● Work item: Produce a verbatim transcript of the entries below, excluding pictures.

● Task material:

********************

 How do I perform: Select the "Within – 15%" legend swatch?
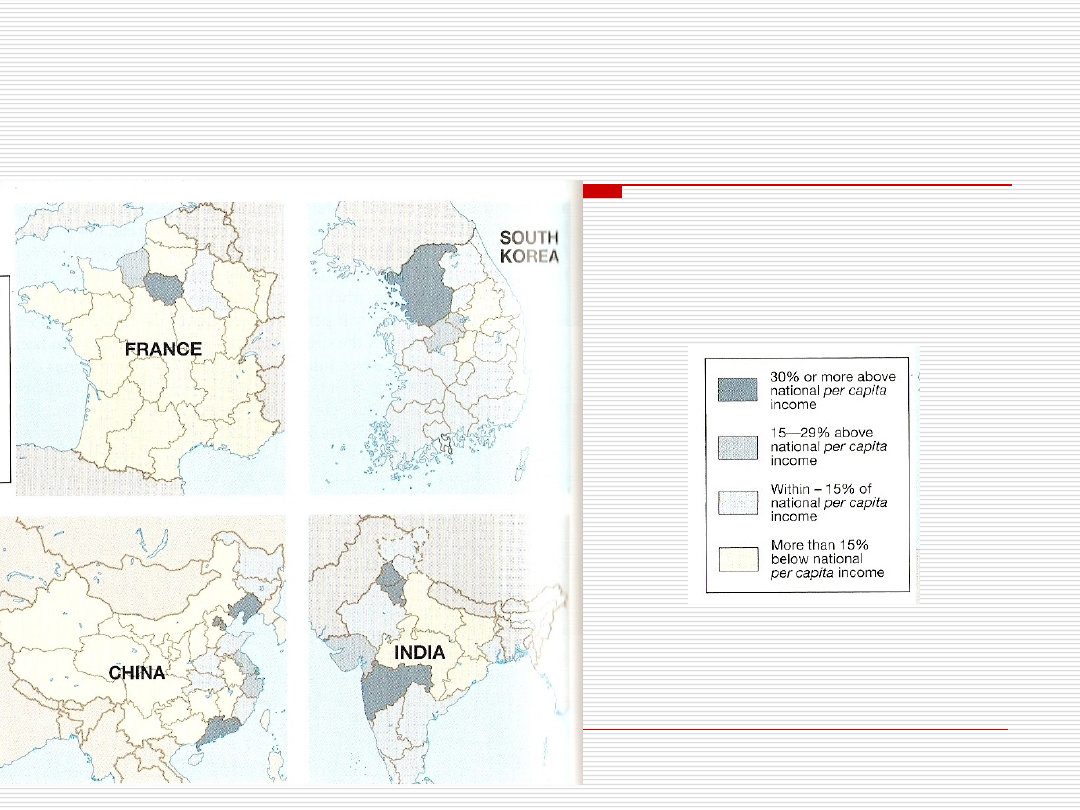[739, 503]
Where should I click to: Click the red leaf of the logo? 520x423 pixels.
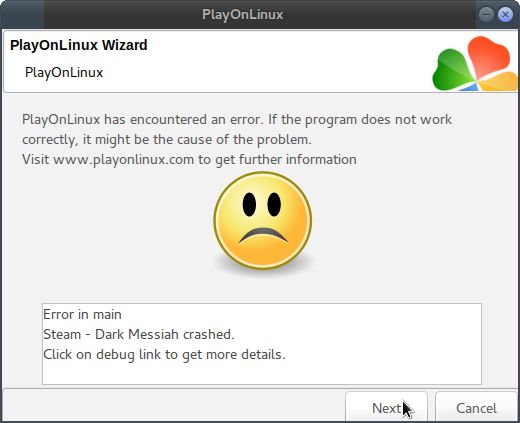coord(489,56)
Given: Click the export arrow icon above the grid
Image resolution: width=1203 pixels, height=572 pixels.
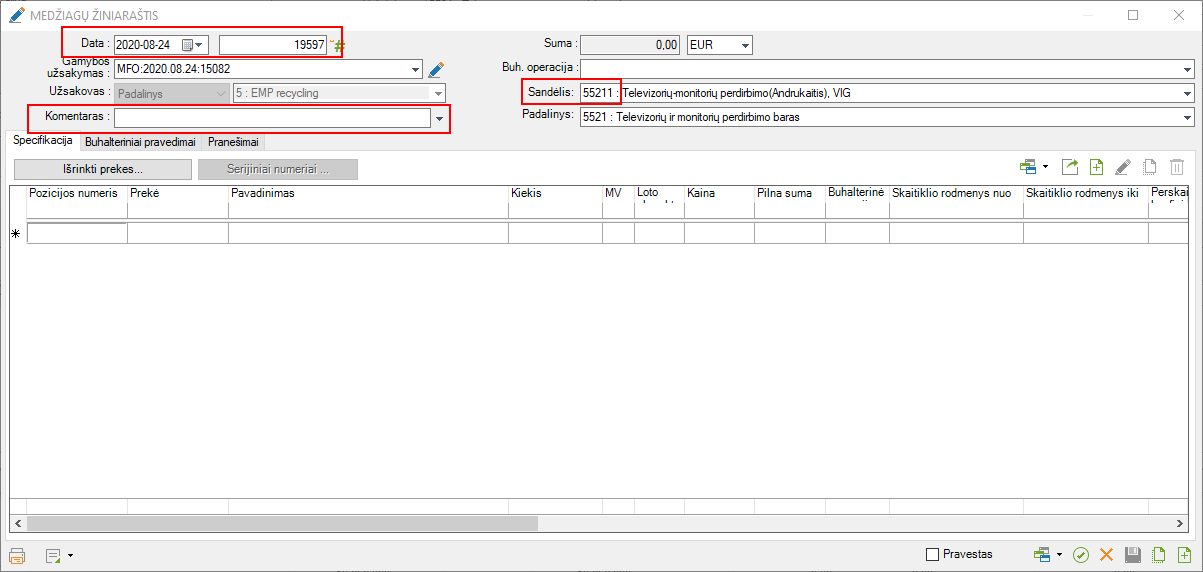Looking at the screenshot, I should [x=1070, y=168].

********************

● Solution for this exercise:
 How do I perform: Select the "Within – 15%" legend swatch?
[739, 503]
Where should I click to: Click the red leaf of the logo? 520x423 pixels.
coord(489,56)
Given: Click the export arrow icon above the grid
Image resolution: width=1203 pixels, height=572 pixels.
Looking at the screenshot, I should [x=1070, y=168].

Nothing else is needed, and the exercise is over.